Si spostò e si toccò con la mano, incontrando una vasta estensione di nuda pelle: a confermare la fondatezza delle maliziose aspettative di Matteo poc'anzi deluse, la corsa su per le scale aveva prodotto un largo strappo nei calzoni, la cui stoffa troppo tesa non aveva retto alle prorompenti contrazioni dei suoi muscoli posteriori. Beatrice sorrise amaramente: poco prima era stata assai compiaciuta per l'effetto di quelli sull'amico ma... forse ora lui stava subendo le scudisciate dei bravacci. Quanti rischi, quante emozioni e quanta sofferenza per nulla! Tentò di consolarsi al pensiero di poter l'indomani alleviare, con quel divertente imprevisto dei calzoni, il pessimo umore nel quale avrebbe di certo trovato Matteo... sempre ammesso che fosse in condizioni di riprendere servizio... e, soprattutto, senza svelargli che sotto il costume fuori misura lei era – dioneguardi! –assolutamente nuda. Si dava della stupida per averlo coinvolto in una sua sciocca e infruttuosa iniziativa, il cui esito ora le pesava sul cuore. Ormai non sarebbe più valsa la pena rivelare ad Angelica la vera identità di Giovanni, poiché era certa lei fosse ormai in suo potere e, dunque, non avrebbe risolto nulla. Stanchissima, si spogliò e nascose camicia, divisa e berretto da paggio nel suo guardaroba. Ma il sonno faticava ad arrivare, turbata com'era dalla visione dell'amica in balia delle violenze del figlio di Gertrude. Soffriva per la servetta, che credeva quella sera avesse dovuto suo malgrado abdicare alle proclamate ambizioni di libertà nei confronti degli uomini, dal momento che la sua posizione di forzata immobilità le impediva qualsiasi difesa di fronte alle iniziative di lui. Era comunque stupita da un atteggiamento di Angelica che le pareva impossibile la potesse trovare consenziente: cosa le aveva mai fatto, quel bruto, per ridurla così? La sua triste esperienza personale non poteva giustificarlo con altro che non
fosse vessatorio e ciò rinvigorì il suo risentimento verso Giovanni fino a mutarlo in odio, secondo solo a quello che provava per il proprio snaturato genitore... e naturalmente per Gertrude. Vinta dalla frustrazione, sopraffatta dallo sconforto per l'inesorabile assoggettamento nel quale versavano senza scampo le donne dei suoi tempi, la baronessina si abbandonò ad un pianto desolato finché il sonno la vinse quand'era ormai quasi l'alba.

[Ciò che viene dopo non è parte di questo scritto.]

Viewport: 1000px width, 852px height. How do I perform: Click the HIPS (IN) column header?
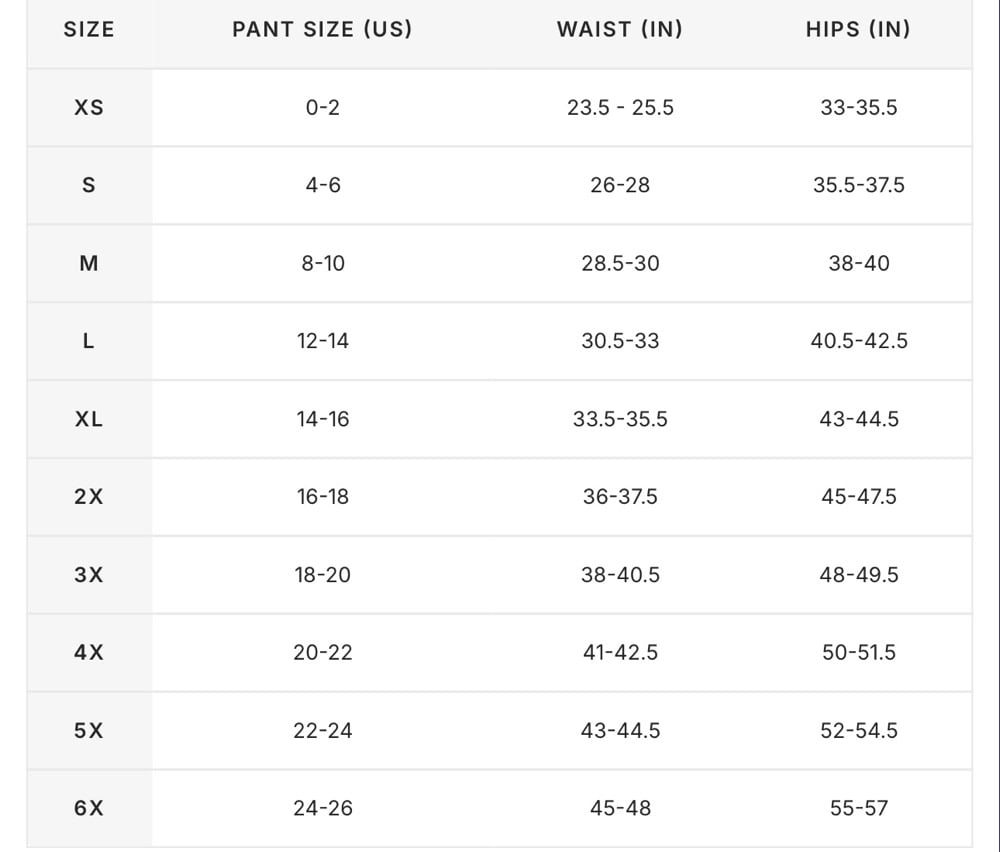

Mai lacrime furono tanto sincere quanto... propiziatrici! Infatti, Matteo se la cavò con una notte in cella e una ramanzina del capoguardia, come gran parte del personale di casa nemico giurato di Gertrude che aveva perseguitato una servetta di cui lui era invaghito fino a farla fuggire da Palazzo. E poi il paggio era benvoluto da tutti, che diamine, e non c'era alcuna ragione per fare uno sgarbo a Madonna Lucrezia, sempre così gentile... povera Signora Baronessa! Inoltre, quel gioco erotico che era stato per Angelica un'eccitante novità s'era da non molto concluso con le sue implorazioni all'amante di restare mentre lui, liberatole un braccio dai lacci dopo essersi rivestito, usciva indifferente dalla stanza prima che fe giorno. Ma purtroppo Beatrice ignorava tutto questo.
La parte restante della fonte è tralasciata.